1

ASP.NET 4.5 / c#

I've been using a RegularExpressionValidator for multi-line textboxes that looks like this:

<asp:RegularExpressionValidator
ID="rev_txtEducationProfessional_courseDescription"
runat="server"
Display="None"
ValidationGroup="educationProfessional"
ControlToValidate="txtEducationProfessional_courseDescription"
ValidationExpression="(\s|.){0,500}$"
ErrorMessage="Course Description: 500 characters maximum"
EnableClientScript="false" />

I haven't had any issues with this up until now, but I'm having one that IMHO is very odd. So if I do something like type 501 letter Xs in the textbox, the validator fires fine. If I type 499 letter Xs with a couple of carriage returns, the validator fires fine. A user contacted me today with an issue with the site hanging. I traced the issue to the validator for the multiline textbox. The user is submitting well over 500 characters, but the site hangs and crashes on validation. When I run in debug, it is the Page.Validate that hangs (you may have guessed, all my validation is server side). I'm going to provide the text that causes the problem. I should note, if I paste in this text up to 500 characters, everything is fine...once I hit 501, my site takes a dump. There is something specific to this text in combination with how I am validating, "(\s|.){0,500}$", that is going very wrong, but I'm lost as to what the exact issue is. Without further ado, here is the entry that is the thorn in my side:


COMBINES DETAILED LECTURE REGARDING THE SCIENTIFIC BASIS FOR FRICTION RIDGE IDENTIFICATION WITH INTENSE LATENT PRINT COMPARISON PRACTICAL EXERCISES. THE LECTURE MATERIAL INCORPORATES THE RIDGEOLOGY CONCEPTS OF DAVID ASHBAUGH WITH THE PRACTICAL APPLICATION TECHNIQUES DEVELOPED BY PAT WERTHEIM.

RECOGNITION OF RIDGE PATTERN CLUES, IDENTIFYING WHICH FINGER OR WHICH AREA OF THE SKIN MADE A PARTICULAR LATENT IMPRESSION. THE CORRECT USE OF 3RD LEVEL DETAIL. PHILOSOPHY AND ACE-V METHODOLOGY OF COMPARING AND IDENTIFYING LATENT PRINTS.


I tried removing the hyphen. Also, the text came from Word, so I tried copying into notepad to remove any special formatting and tried removing the carriage return. Usually the site will run for several minutes and then say the page is not available without a specific error. I just tried in debug and have been waiting what seems like forever to get a response. I will add if anything useful comes up. I'm very curious if I have done something obviously wrong or perhaps I can work around this by modifying the regex.

Thanks all!

> _Available data_

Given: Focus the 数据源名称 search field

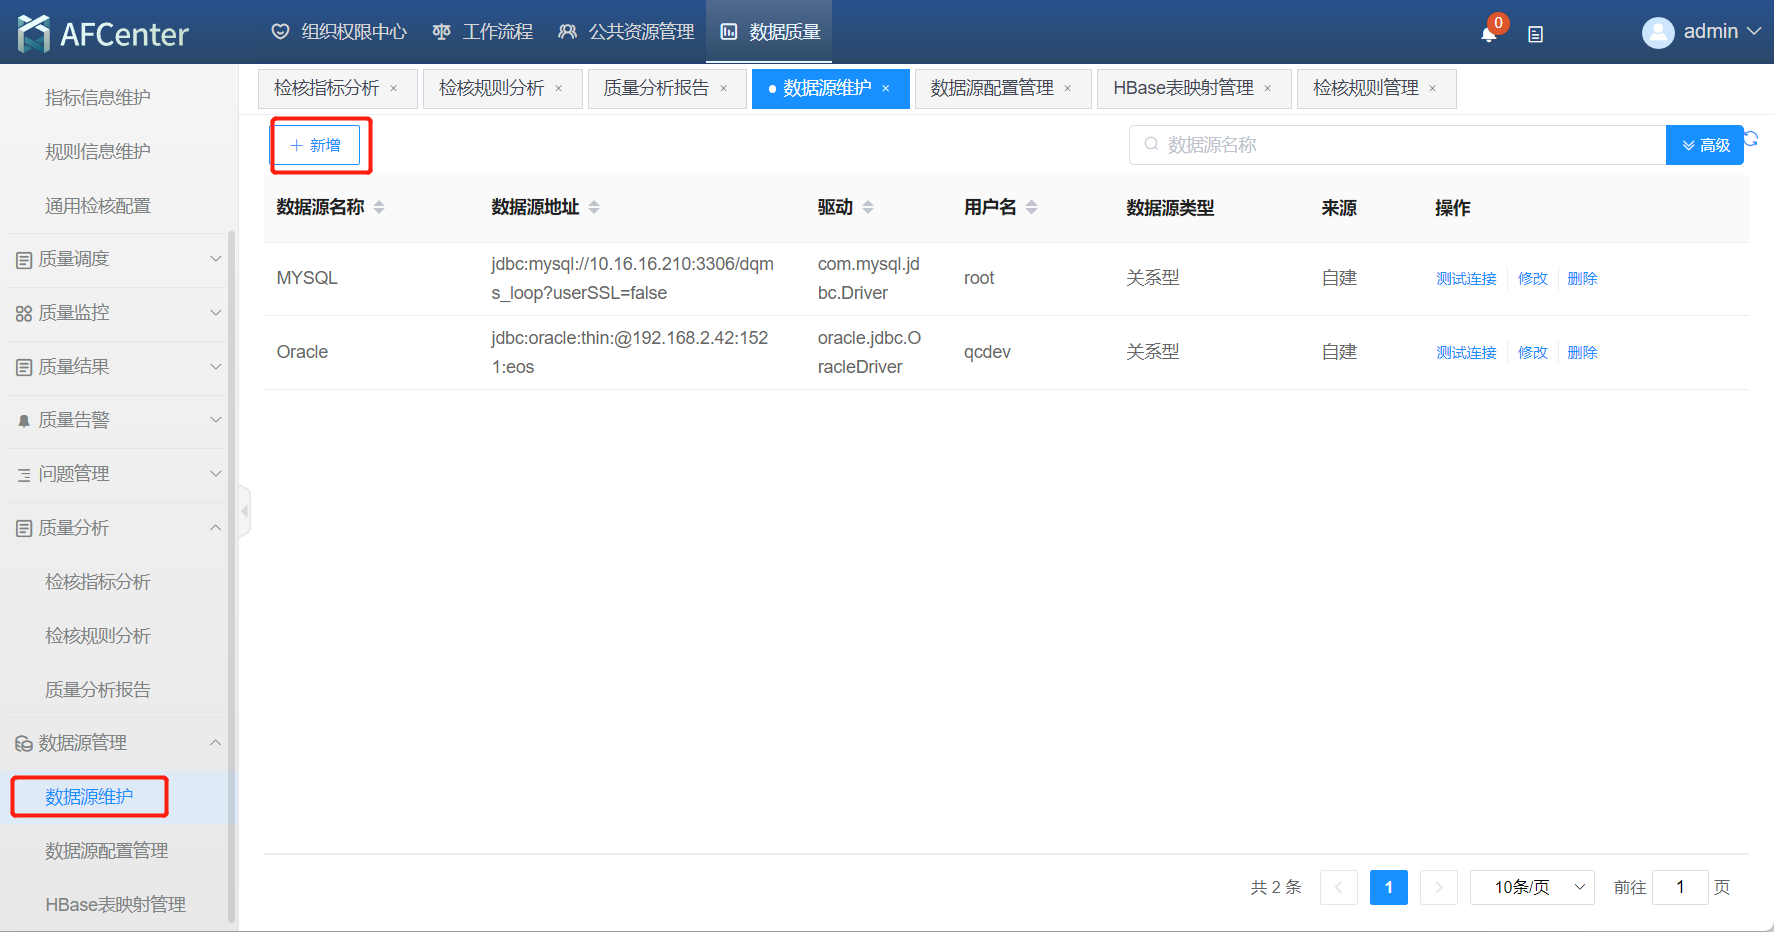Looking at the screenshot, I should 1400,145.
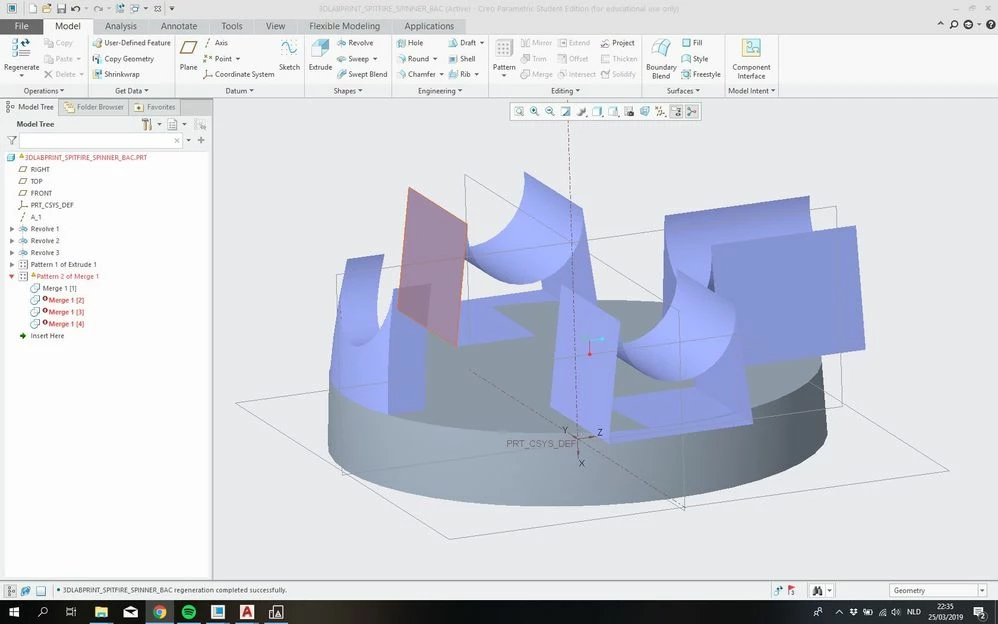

> _Problems_
A – Please return the stretch of the ASP.NET validator post from "RECOGNITION OF RIDGE" through "Thanks all!", copied word for word.
B – Write the next part of the post about the hanging ASP.NET regex validator, picking up after its final line.
The data plays no part in this work.

> _Results in order_
A –
RECOGNITION OF RIDGE PATTERN CLUES, IDENTIFYING WHICH FINGER OR WHICH AREA OF THE SKIN MADE A PARTICULAR LATENT IMPRESSION. THE CORRECT USE OF 3RD LEVEL DETAIL. PHILOSOPHY AND ACE-V METHODOLOGY OF COMPARING AND IDENTIFYING LATENT PRINTS.


I tried removing the hyphen. Also, the text came from Word, so I tried copying into notepad to remove any special formatting and tried removing the carriage return. Usually the site will run for several minutes and then say the page is not available without a specific error. I just tried in debug and have been waiting what seems like forever to get a response. I will add if anything useful comes up. I'm very curious if I have done something obviously wrong or perhaps I can work around this by modifying the regex.

Thanks all!

B –
iAwardYouNoPoints
  • 263
  • 1
  • 3
  • 12
  • I'm wondering if copying from Word to notepad in an attempt to remove any special characters wasn't successful. I haven't tried typing the test in manually. If that works, then I could modify it section by section to find the offender. Still, I'd like to have validation that could handle this (assuming this is the issue). – iAwardYouNoPoints Jan 06 '14 at 19:17

2 Answers2

3

Not sure if anyone else will have this problem, but I have seen this RegEx quoted several times for validating textbox length:

ValidationExpression="(\s|.){0,500}$"

The fix was to use this:

ValidationExpression="^[\S\s]{1,500}$"

I'm no expert with regular expressions, but found an old post that was extremely helpful.

the cause of the pathological case you're experiencing, typically referred to as "catastrophic" or "super-linear" backtracking. The reason the backtracking is so expensive (computationally) is that the characters matched by the dot and "\s" overlap ("\s" matches more than just newlines), which in this case causes the number of choice points to consider while backtracking to blow up at a near-exponential rate. So, it's not an infinite loop, but it might take until the end of time to complete (if your server or client doesn't crash or die before then, which is fairly likely). Some regex libraries such as PCRE set a hard cap on the number of backtracking steps allowed to avoid this kind of case, but that doesn't really solve the problem.

http://regexadvice.com/forums/thread/37591.aspx

This was a frustrating issue to troubleshoot. Hope this helps someone down the road.

Take care all.

iAwardYouNoPoints
  • 263
  • 1
  • 3
  • 12
0

Yes, this could be catastrophic backtracking. With regular expressions (using the .Net API or the RegularExpressionValidator), you should always care following the Best Practices for Regular Expressions in the .NET Framework.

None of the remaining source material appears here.